Vangelo  Lc 24,46-53

Dal vangelo secondo Luca

In quel tempo, Gesù disse ai suoi discepoli: «Così sta scritto: il Cristo patirà e risorgerà dai morti il terzo gior­no, e nel suo nome saranno predicati a tutti i popoli la conversione e il perdono dei peccati, cominciando da Gerusalemme. Di questo voi siete testimoni. Ed ecco, io mando su di voi colui che il Padre mio ha promesso; ma voi restate in città, finché non siate rivestiti di potenza dall’alto».        
Poi li condusse fuori verso Betània e, alzate le mani, li benedisse. Mentre li benediceva, si staccò da loro e veniva portato su, in cielo. Ed essi si prostrarono davanti a lui; poi tornarono a Gerusalemme con grande gioia
e stavano sempre nel tempio lodando Dio.

 

La festa dell’Ascensione, pur celebrando un mistero del Signore Gesù, in un certo senso guarda con attenzione soprattutto ai discepoli e alla relazione che essi vivono con il Signore. Essa ci fa celebrare, infatti il momento in cui i discepoli sono costituiti testimoni del Signore, inviati ad annunciare e a parlare nel suo nome, senza che il Signore sia più visibilmente presente nel mondo e in mezzo a loro. L’ascensione del Signore costituisce i suoi discepoli, e quindi anche noi, pienamente responsabili e pienamente investiti della missione che lui affida. E’ quindi, in un certo senso, la festa che celebra la nostra responsabilità, a seguito del venire meno della sua presenza e del suo agire direttamente nel mondo. In tutte le relazioni, man mano che diventano adulte, c’è il momento in cui l’altro “ci lascia andare”, ci molla a noi stessi. Ci riconosce pertanto adulti e capaci di assumere da noi stessi le responsabilità e di vivere la nostra vocazione. Avventurarsi nella responsabilità adulta è eccitante (finalmente sono libero di fare ciò che io desidero/preferisco), ma è anche fonte di timore (riuscirò? sarò all’altezza? non sarò troppo solo?).
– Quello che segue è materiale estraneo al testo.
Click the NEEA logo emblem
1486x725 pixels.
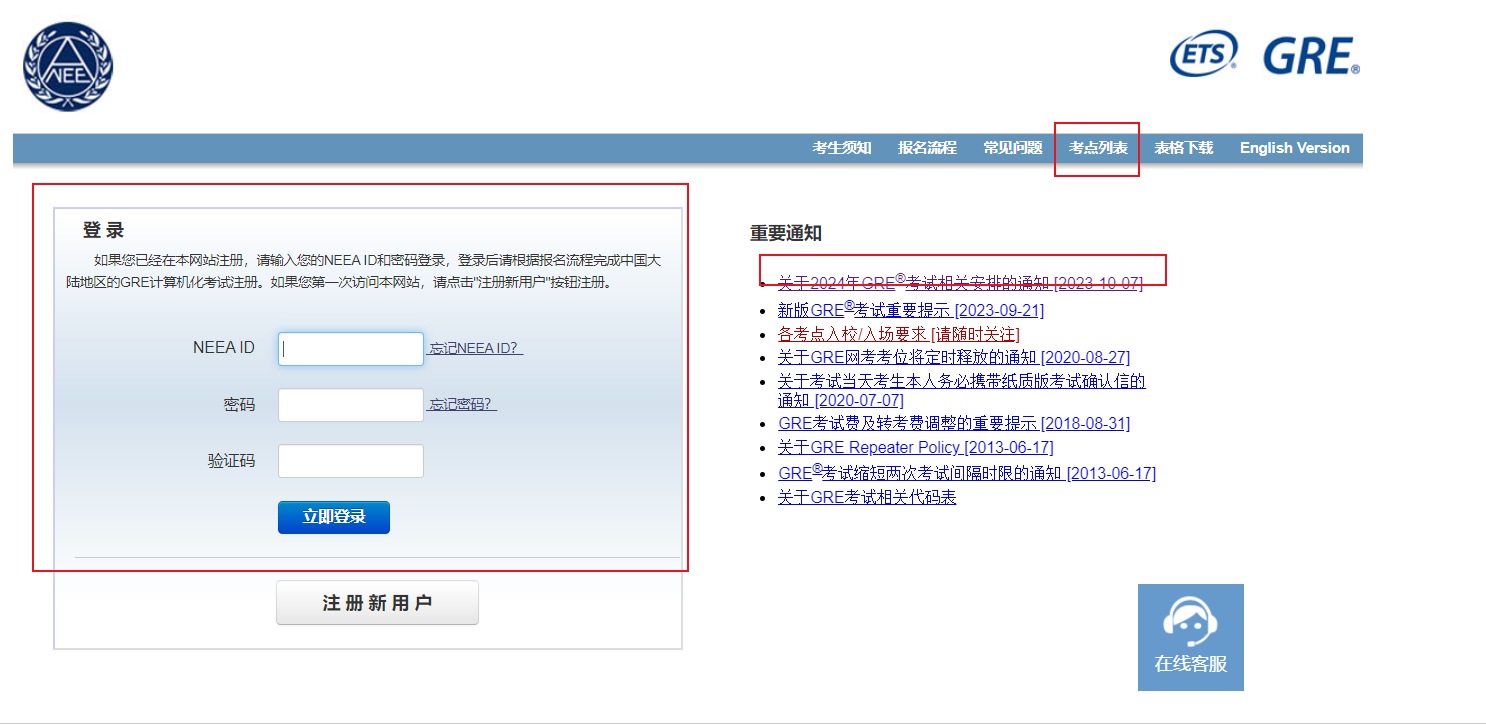[x=68, y=66]
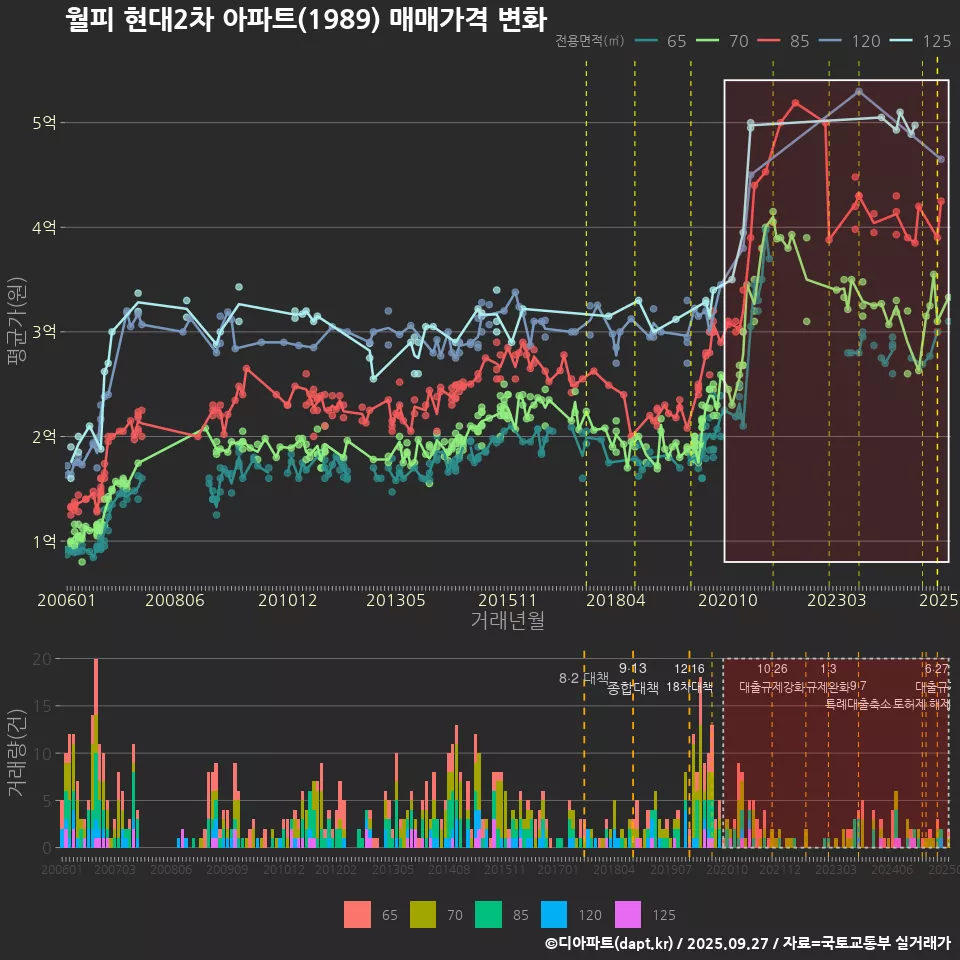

E questo vale anche nella fede, tutte le volte che vorremmo un “Dio-mamma”, un Dio che ci coccoli e ci tenga bambini… Ci sembra più rassicurante. Ma per avere un Dio così dovremmo cancellare l’Ascensione al cielo di Gesù risorto.  Un Dio che è davvero “Padre”, un Dio che promuove la nostra autonomia, è un Dio più difficile, meno rassicurante, ma più liberante. Sì il nostro Dio ha due caratteristiche: sa “tenere la distanza” per non soffocarci con una presenza eccessivamente materna e sa affidarci alla nostra libertà, perché rischiamo da adulti la nostra avventura di testimoni del Vangelo e annunciatori della conversione e del perdono accordato da Dio a tutti gli uomini. Saremo una comunità capace di rinunciare ad un Dio troppo “coccolone” per accogliere un Dio che è Padre, fiducioso e liberante?